** BEGIN RECORDS TO PROCESS **

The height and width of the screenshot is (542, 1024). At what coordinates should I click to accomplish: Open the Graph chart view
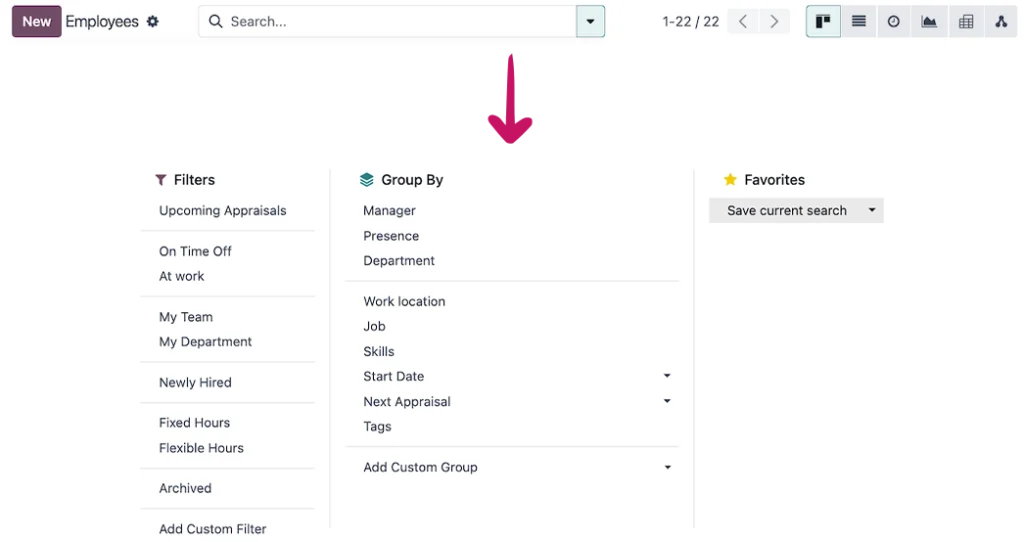click(x=929, y=22)

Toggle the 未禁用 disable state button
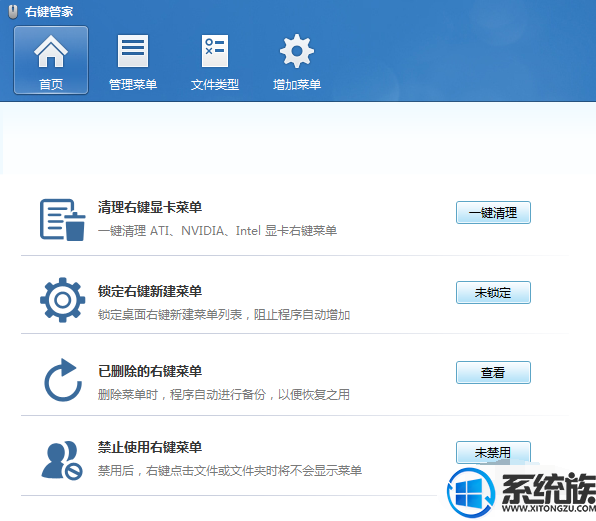[x=493, y=452]

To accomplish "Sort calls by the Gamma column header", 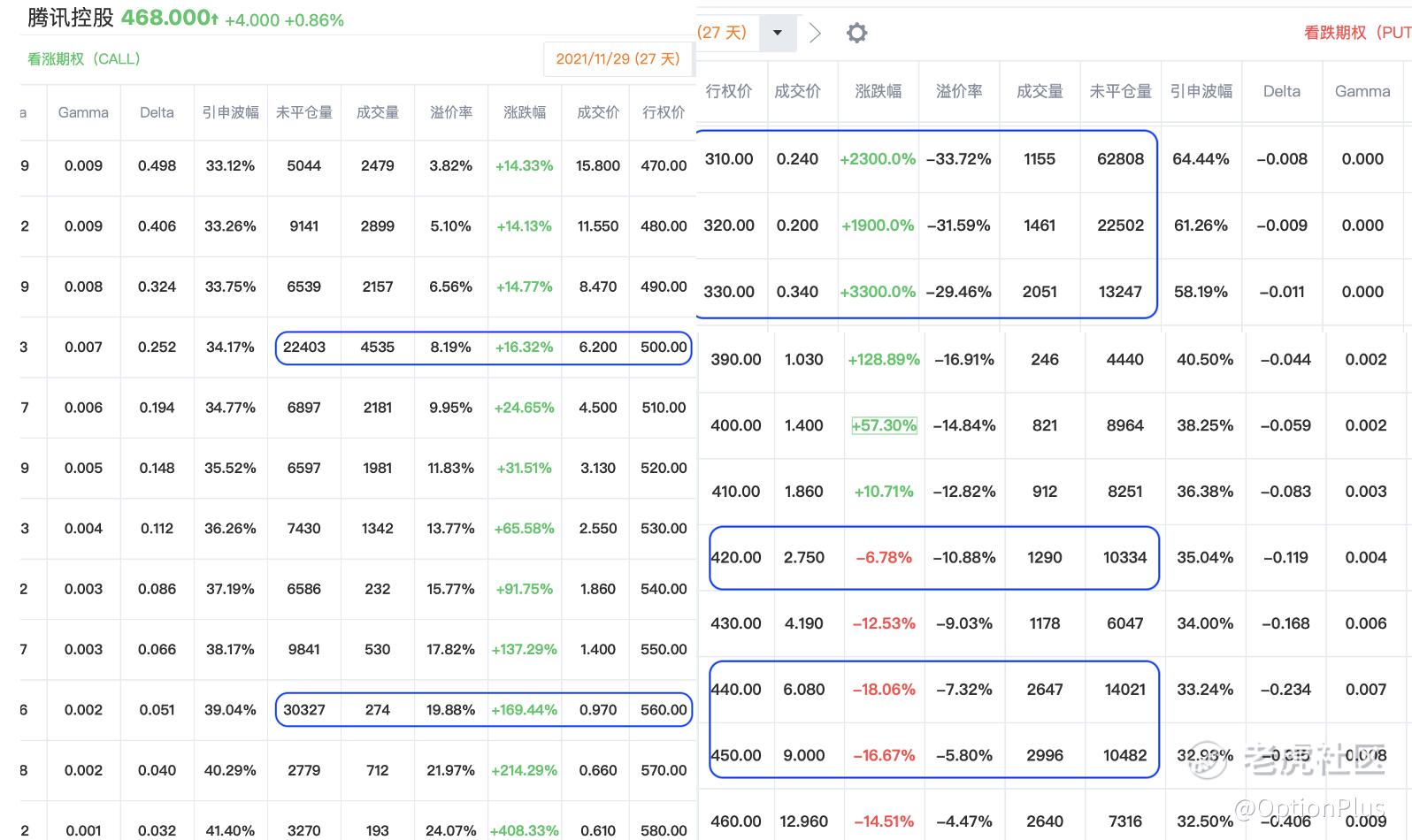I will click(x=83, y=112).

** END RECORDS TO PROCESS **

## [WRITTEN REQUEST]
Write out everything from the start of the material down to the line containing "[x=493, y=452]", swapping "Graph" for "Line" and keeping everything else the same. Leave the pictures out.

## [ANSWER TO THIS EXERCISE]
The height and width of the screenshot is (542, 1024). At what coordinates should I click to accomplish: Open the Line chart view
click(x=929, y=22)

Toggle the 未禁用 disable state button
[x=493, y=452]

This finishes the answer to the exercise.